Le Maroc figure de nouveau dans le Top 100 mondial des écosystèmes de start-up, selon l’édition 2025 du Global Startup Ecosystem Index publié par le cabinet spécialisé StartupBlink. Classé 88e au niveau international, le Royaume gagne quatre rangs par rapport à l’année précédente, confortant ainsi sa place parmi les treize pays africains présents dans ce classement mondial. Mais derrière cette avancée modeste, se dessinent les limites structurelles d’un environnement entrepreneurial encore en quête de maturité.
À l’échelle africaine, le Maroc se classe 9e, derrière des économies innovantes comme l’Afrique du Sud (52e), le Kenya (58e), l’Égypte (65e) ou le Nigeria (66e). Il reste néanmoins devant des pays comme le Sénégal, le Rwanda ou encore l’Ouganda. Cette position relative reflète davantage un repositionnement progressif sur la scène continentale qu’une véritable percée technologique à l’échelle globale.
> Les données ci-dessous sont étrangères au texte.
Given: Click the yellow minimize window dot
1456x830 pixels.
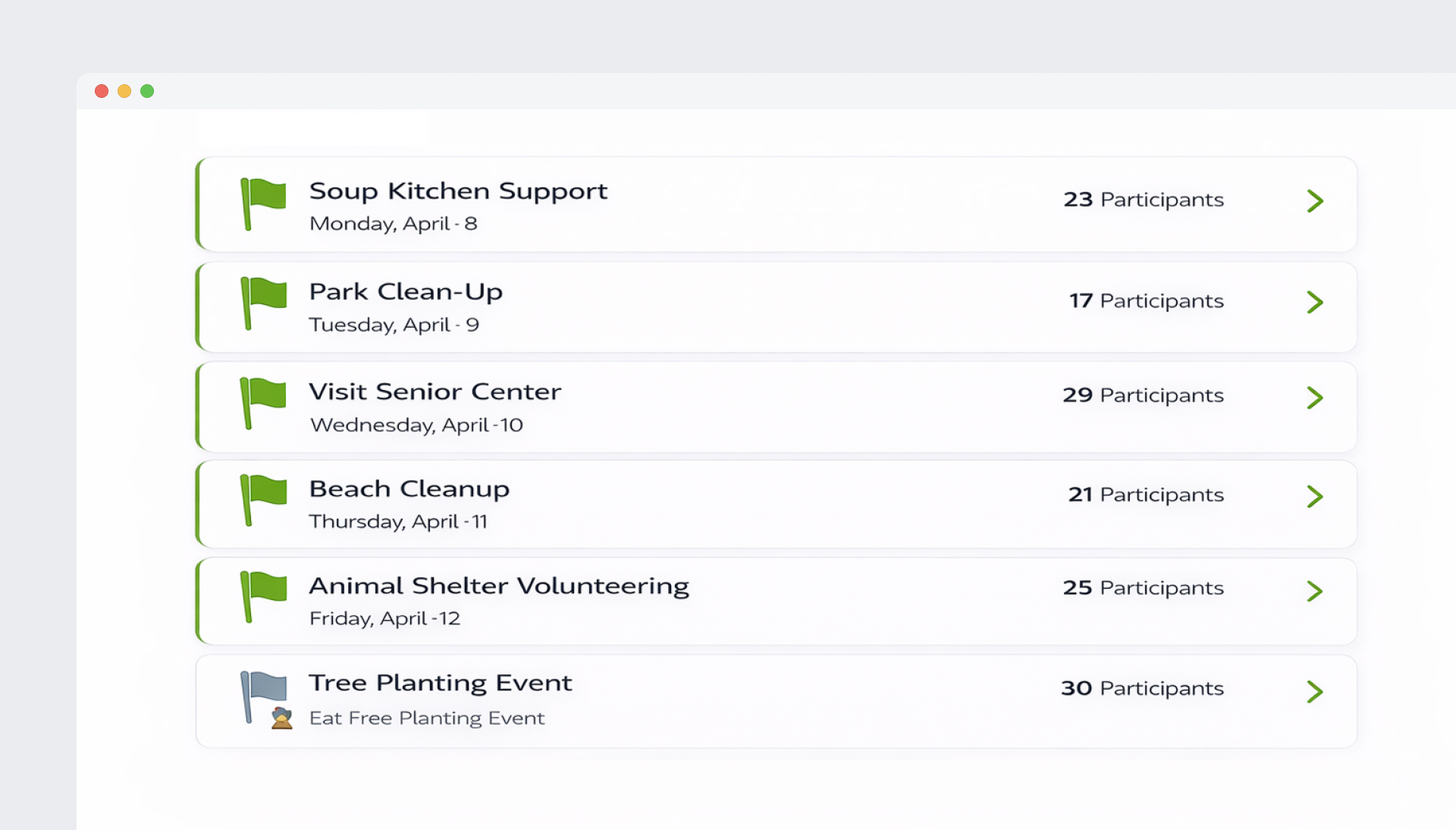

Le classement repose sur 33 indicateurs regroupés en trois dimensions : quantité (nombre de start-up, incubateurs, événements), qualité (présence de licornes, centres de recherche, capitaux disponibles), et environnement des affaires (réglementation, infrastructure numérique, innovation, fiscalité). Dans ces domaines, le Maroc progresse, certes, mais sans franchir le seuil critique qui le propulserait dans la cour des grands.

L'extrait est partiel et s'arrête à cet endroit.